Avant la pandémie, la surveillance des eaux usées était un domaine plus restreint, principalement axé sur la détection de médicaments ou la cartographie des écosystèmes microbiens. Mais ces chercheurs suivaient des menaces sanitaires spécifiques dans des endroits précis, comme les opioïdes dans certaines régions de l'Arizona ou la polio en Israël, et ils n'avaient pas vraiment réalisé le potentiel pour la santé publique nationale ou mondiale.

Puis la COVID-19 est arrivée.

La pandémie a provoqué une "accélération incroyable" des sciences des eaux usées, selon Adam Gushgari, ingénieur environnemental qui, avant 2020, travaillait sur les tests des eaux usées pour les opioïdes. Il développe désormais plusieurs projets de surveillance des eaux usées pour Eurofins Scientific, une entreprise mondiale de tests et de recherche basée au Luxembourg.

Un domaine qui était autrefois celui de quelques spécialistes s'est transformé en une discipline regroupant suffisamment de scientifiques pour remplir un stade, affirme-t-il. Et ils proviennent d'une grande variété de domaines - sciences de l'environnement, chimie analytique, microbiologie, épidémiologie, et bien d'autres, tous collaborant pour suivre le coronavirus, interpréter les données et communiquer les résultats au public. Alors que d'autres méthodes de suivi de la COVID-19 sont en déclin, la surveillance des eaux usées est devenue l'une des principales sources d'information pour repérer de nouvelles flambées.

> _Consignes_
1. Répondez à ces questions sur l'extrait consacré à la surveillance des eaux usées :
(a) Quelle menace sanitaire était suivie en Israël avant la pandémie ?
(b) Dans quel pays est basée Eurofins Scientific ?
(c) Sur quoi Adam Gushgari travaillait-il avant 2020 ?
2. Citez, s'il vous plaît, le passage de l'extrait sur la surveillance des eaux usées qui commence par « Un domaine qui » et se poursuit jusqu'à « de nouvelles flambées. ».
3. Prolongez l'extrait sur la surveillance des eaux usées à la suite de sa dernière phrase.

> _Données enregistrées_
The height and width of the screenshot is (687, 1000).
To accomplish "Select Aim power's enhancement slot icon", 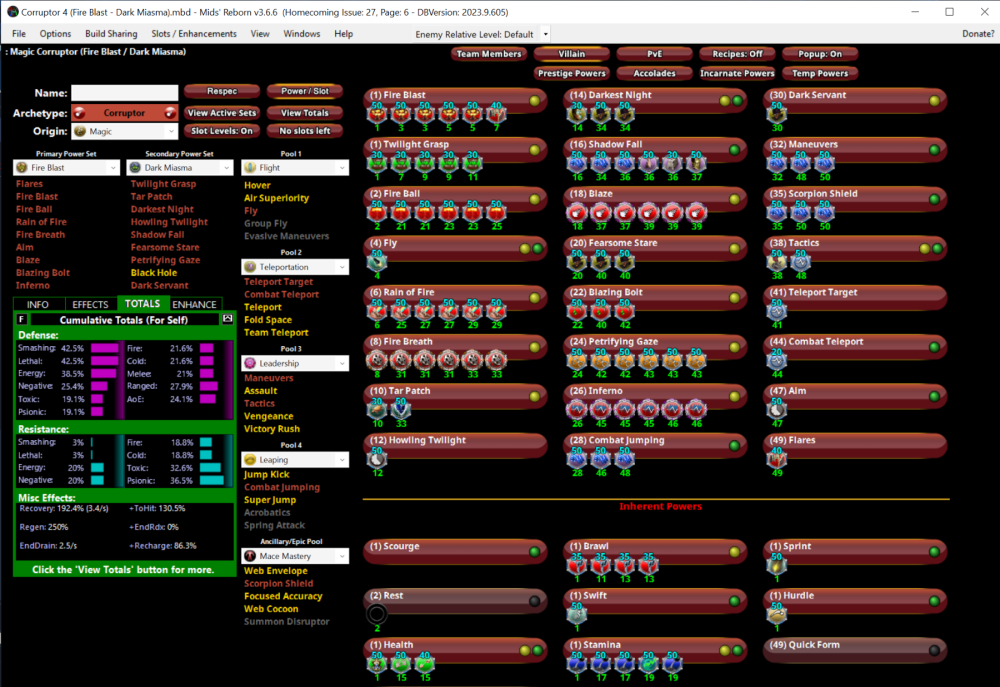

> _Réponses_
1.
(a) La polio.
(b) Au Luxembourg.
(c) Sur les tests des eaux usées pour les opioïdes.

2.
Un domaine qui était autrefois celui de quelques spécialistes s'est transformé en une discipline regroupant suffisamment de scientifiques pour remplir un stade, affirme-t-il. Et ils proviennent d'une grande variété de domaines - sciences de l'environnement, chimie analytique, microbiologie, épidémiologie, et bien d'autres, tous collaborant pour suivre le coronavirus, interpréter les données et communiquer les résultats au public. Alors que d'autres méthodes de suivi de la COVID-19 sont en déclin, la surveillance des eaux usées est devenue l'une des principales sources d'information pour repérer de nouvelles flambées.

3.
Des centaines de stations d'épuration aux États-Unis font désormais partie des programmes de tests COVID-19, envoyant leurs données au National Wastewater Surveillance System (NWSS), un programme de surveillance lancé à l'automne 2020 par les Centers for Disease Control and Prevention (CDC) des États-Unis. Des centaines d'autres programmes similaires ont été lancés dans le monde entier, comme le montre le tableau de bord COVIDPoops19 géré par des chercheurs de l'Université de Californie à Merced.

Après un an, les scientifiques en matière d'eaux usées commencent à réfléchir à ce qui d'autre pourrait être suivi grâce à cette nouvelle infrastructure. Ils étudient les maladies saisonnières comme la grippe, les maladies récemment émergentes comme la grippe aviaire et la variole simienne, anciennement appelée monkeypox, ainsi que les pathogènes résistants aux médicaments tels que le champignon Candida auris. Les scientifiques réfléchissent même à la manière d'identifier de nouvelles menaces entièrement.

La surveillance des eaux usées aura des conséquences sanitaires "bien plus larges que la COVID", prédit Amy Kirby, une scientifique de la santé au CDC qui dirige le NWSS.

Mais il y a des défis à relever pour passer de la promesse au possible. Jusqu'à présent, cette surveillance des eaux usées a surtout été une preuve de concept, confirmant les données d'autres systèmes de suivi. Les experts déterminent encore comment les données de nos excréments peuvent réellement influencer les politiques ; cela vaut même pour la COVID-19, maintenant l'exemple phare de cette surveillance. Et ils font face à des responsables politiques sceptiques quant à sa valeur et se posent des questions sur le maintien du financement une fois que les urgences sanitaires liées à la COVID-19 auront pris fin.

Cette surveillance devrait devenir "l'une des technologies qui évoluent vraiment après la pandémie et qui resteront", déclare Mariana Matus, co-fondatrice de Biobot Analytics, une entreprise basée à Cambridge, dans le Massachusetts, qui a testé les eaux usées pour le CDC et de nombreux autres organismes de santé. Mais pour que cela arrive, la technologie doit continuer à être soutenue par les gouvernements, les institutions de recherche et le public, affirment Matus et d'autres scientifiques.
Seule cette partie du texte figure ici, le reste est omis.